We're equipping this with the topology given by the norm

$$ \|(x_n) \|_\infty := \sup\{ |x_n| \ | \ n \geq 0\}. $$

Let

$$A := \left\{ \left(1, \frac{1}{2}, \ldots, \frac{1}{2n}, 0 \ldots \right) \ | \ n \geq 1 \right\}.$$

Let $(y_n) \subseteq A$ and suppose $y_n \rightarrow y \in c_{00}$ in the supremum norm. Since $y \in c_{00}$, there is some $M$ so that $y = (x_1, \ldots, x_M, 0, \ldots).$ Observe that $y_n$ must eventually be constant in $n$, otherwise it cannot converge to a point in $c_{00}$ (think about what our choices for $y_n$ are).
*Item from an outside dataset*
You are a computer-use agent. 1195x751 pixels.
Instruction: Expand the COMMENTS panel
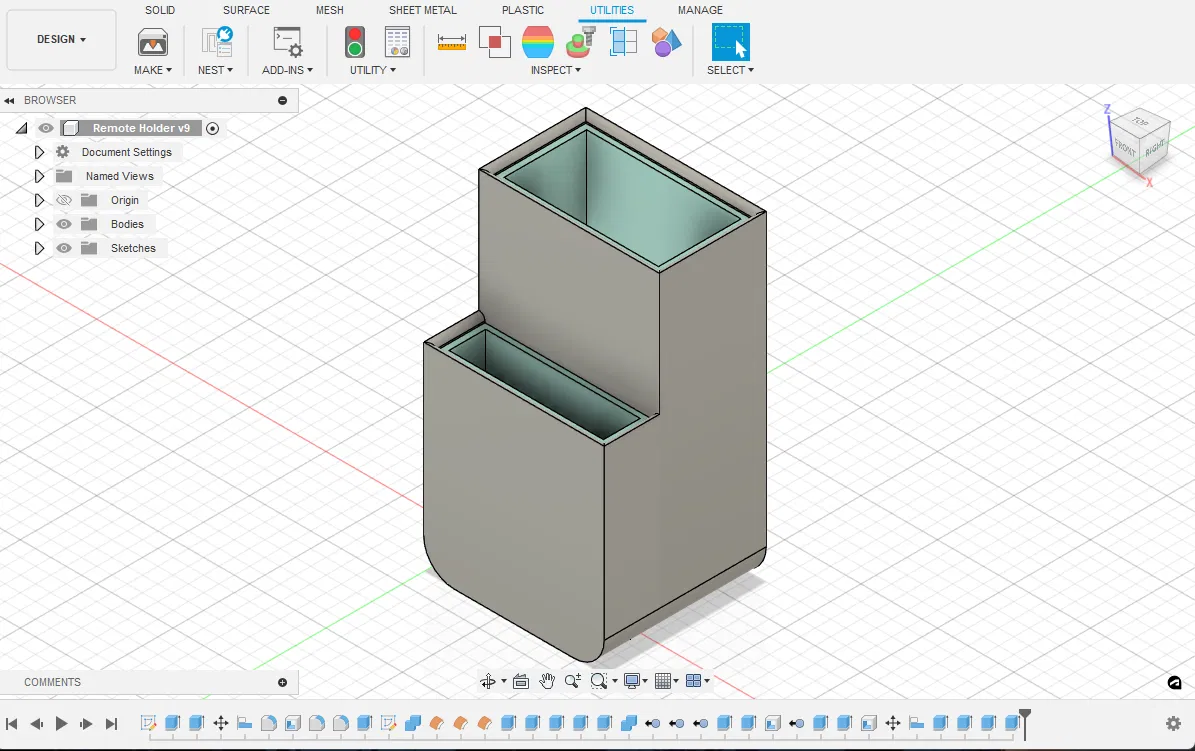(282, 682)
Since it is eventually constant, we must get that $y \in A$, so $A$ is closed. The same trick works for $B$.

To see precompact, we need to discuss in terms of what space. Generally we consider

$$ c := \{(x_n)_{n \geq 0} \ | \ \lim_{n \rightarrow \infty} x_n \text{ exists}\}.$$

In this case, the closure of $A$ is going to be

$$\overline{A} = A \cup \left\{ \left( \frac{1}{n} \right)_{n \geq 1} \right\}.$$

To show it is compact, take any sequence $(y_n) \subseteq A$ and show that you can find a convergent subsequence (alternatively you can do it with open covers).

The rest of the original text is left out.